No mundo do Bitcoin não é diferente, e é possível encontrar de graça tanto informações de excelente qualidade, como vídeos no youtube com traders fazendo boquinha, arregalando o olho e amplificando qualquer FUD ou FOMO disparado pelos meios de informação. As informações para investidores de longo prazo fundamentalistas e para daytraders sempre são apresentada para os iniciantes de uma maneira desorganizada, de modo que a confusão é o estado comum de um iniciante. Basicamente, o iniciante não sabe separar o joio do trigo.
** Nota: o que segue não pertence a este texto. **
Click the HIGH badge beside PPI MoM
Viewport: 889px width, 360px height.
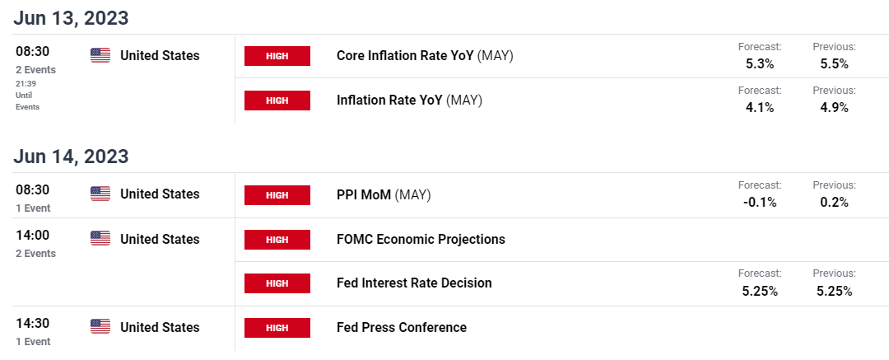pyautogui.click(x=277, y=194)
Figura 1. Caras e bocas em videos do youtube que causam mais confusão do que ajudam os iniciantes

Apesar deste ser o cenário comum, eu nunca vi muito conteúdo bom com uma visão macro que ensine alguém a interpretar e entender quais destas notícias são úteis e quais não são. Ou seja, o que é o joio e o que é o trigo para os seus investimentos?
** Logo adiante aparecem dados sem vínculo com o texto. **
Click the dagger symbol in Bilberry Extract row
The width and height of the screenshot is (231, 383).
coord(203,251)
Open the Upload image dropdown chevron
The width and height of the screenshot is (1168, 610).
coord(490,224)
O que é sinal e o que é ruído?

Esse pensamento de “ruído e sinal” vem das telecomunicações. De acordo com o Wikipedia: “Relação sinal-ruído ou razão sinal-ruído é um conceito de telecomunicações, usado em diversos campos como ciência e engenharia que envolvem medidas de um sinal em meio ruidoso, definido como a razão da potência de um sinal e a potência do ruído sobreposto ao sinal”
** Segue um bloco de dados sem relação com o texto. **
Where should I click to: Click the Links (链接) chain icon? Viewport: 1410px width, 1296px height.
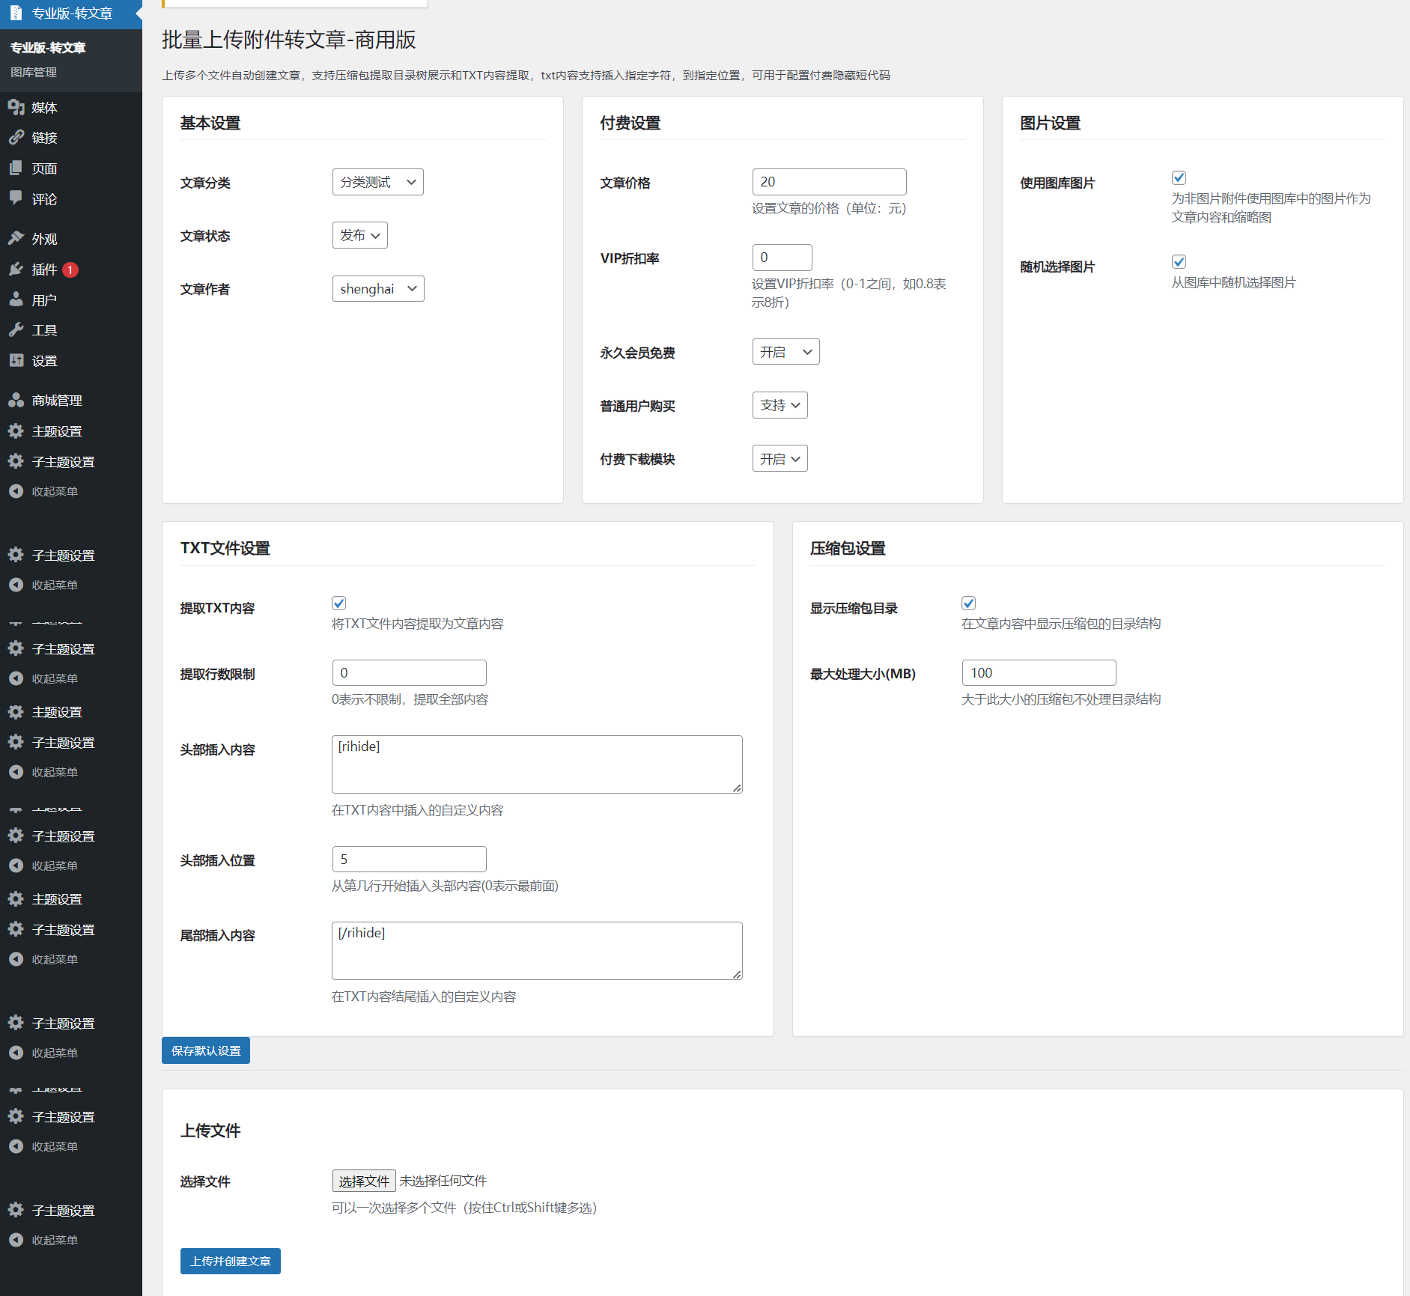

Ou seja, esse conceito de sinal e ruído foi apropriado das telecomunicações para diversos campos da ciência e da engenharia, tamanha é a utilidade dele como modelo mental para entender como o mundo funciona.

Explicando este conceito de uma maneira simples, o sinal é um padrão macro que pode ser observado e que carrega uma informação. Já o ruído é aleatório e não afeta o padrão macro. Exemplificando: ruído é o “hummmm” contínuo que o amplificador faz quando um instrumento não está plugado nele, o sinal é o solo de guitarra que o amplificador toca quando o guitarrista sola.

Nas ciências essa linguagem de ruído e sinal é usada para observar o que faz sentido e o que é irrelevante para os processos maiores. Em diversos experimentos, os dados obtidos pelos cientistas precisam ser “limpos” e interpretados, tirando o ruído e permitindo uma interpretação mais precisa do sinal. As duas próximas imagens ilustram esse pensamento.

Figura 2. Ilustração do que é o ruído, o sinal e o resultado da soma de ambos gerando o mundo real.

Na figura 2 é possível ver que o resultado no mundo real é a soma do ruído com o sinal e que, portanto, é possível se separar um do outro na interpretação dos dados.

O sinal é o que os professores de física chamam de “cavalo esférico”, ou seja, são as condições ideais que não existem no mundo real. No exemplo do professor de física, é como calcular uma trajetória sem considerar a resistência do ar ou a força necessária para mover um objeto sem levar em conta o atrito, por exemplo. Já o ruído está relacionado aos limites humanos, seja nos modelos que não contemplam a totalidade de um fenômeno, seja na capacidade técnica de construção de equipamentos que conseguem captar informações mais precisamente.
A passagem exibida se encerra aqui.